== ITEMS ==
--------------------------------------------------

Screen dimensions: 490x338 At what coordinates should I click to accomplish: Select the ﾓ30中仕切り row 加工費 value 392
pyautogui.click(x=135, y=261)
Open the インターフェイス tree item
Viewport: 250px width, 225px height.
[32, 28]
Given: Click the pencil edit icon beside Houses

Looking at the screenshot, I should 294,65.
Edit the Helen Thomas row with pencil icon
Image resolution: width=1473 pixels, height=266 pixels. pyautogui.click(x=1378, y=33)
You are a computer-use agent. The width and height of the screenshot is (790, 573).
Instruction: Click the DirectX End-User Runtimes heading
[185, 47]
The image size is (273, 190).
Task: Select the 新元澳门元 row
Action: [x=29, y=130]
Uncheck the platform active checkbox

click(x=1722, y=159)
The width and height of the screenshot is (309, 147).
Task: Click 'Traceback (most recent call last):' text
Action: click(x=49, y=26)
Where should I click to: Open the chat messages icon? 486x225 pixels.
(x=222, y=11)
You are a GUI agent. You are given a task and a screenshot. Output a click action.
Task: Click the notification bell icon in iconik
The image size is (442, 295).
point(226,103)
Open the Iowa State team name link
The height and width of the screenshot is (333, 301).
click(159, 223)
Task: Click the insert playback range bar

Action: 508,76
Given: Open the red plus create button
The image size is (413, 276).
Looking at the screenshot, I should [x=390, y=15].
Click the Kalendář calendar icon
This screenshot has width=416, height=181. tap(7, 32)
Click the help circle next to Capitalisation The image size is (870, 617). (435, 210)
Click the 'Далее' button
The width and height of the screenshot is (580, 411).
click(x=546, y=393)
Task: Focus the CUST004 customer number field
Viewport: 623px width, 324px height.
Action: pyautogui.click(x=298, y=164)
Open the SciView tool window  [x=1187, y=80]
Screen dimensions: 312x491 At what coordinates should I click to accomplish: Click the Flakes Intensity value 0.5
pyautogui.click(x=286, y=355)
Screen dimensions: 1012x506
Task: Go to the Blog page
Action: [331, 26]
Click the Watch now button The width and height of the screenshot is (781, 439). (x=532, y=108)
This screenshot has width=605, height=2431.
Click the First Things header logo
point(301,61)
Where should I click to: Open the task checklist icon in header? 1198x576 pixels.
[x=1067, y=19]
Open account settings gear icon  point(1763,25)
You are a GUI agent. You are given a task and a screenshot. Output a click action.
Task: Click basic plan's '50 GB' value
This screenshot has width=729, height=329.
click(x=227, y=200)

--------------------------------------------------

== TASK DIRECTIONS ==
Copy the rows above word for word, from the line containing "Task: Click the insert playback range bar" through the line containing "Open the SciView", both lines included.

== REPLY TO THE TASK ==
Task: Click the insert playback range bar

Action: 508,76
Given: Open the red plus create button
The image size is (413, 276).
Looking at the screenshot, I should [x=390, y=15].
Click the Kalendář calendar icon
This screenshot has width=416, height=181. tap(7, 32)
Click the help circle next to Capitalisation The image size is (870, 617). (435, 210)
Click the 'Далее' button
The width and height of the screenshot is (580, 411).
click(x=546, y=393)
Task: Focus the CUST004 customer number field
Viewport: 623px width, 324px height.
Action: pyautogui.click(x=298, y=164)
Open the SciView tool window  [x=1187, y=80]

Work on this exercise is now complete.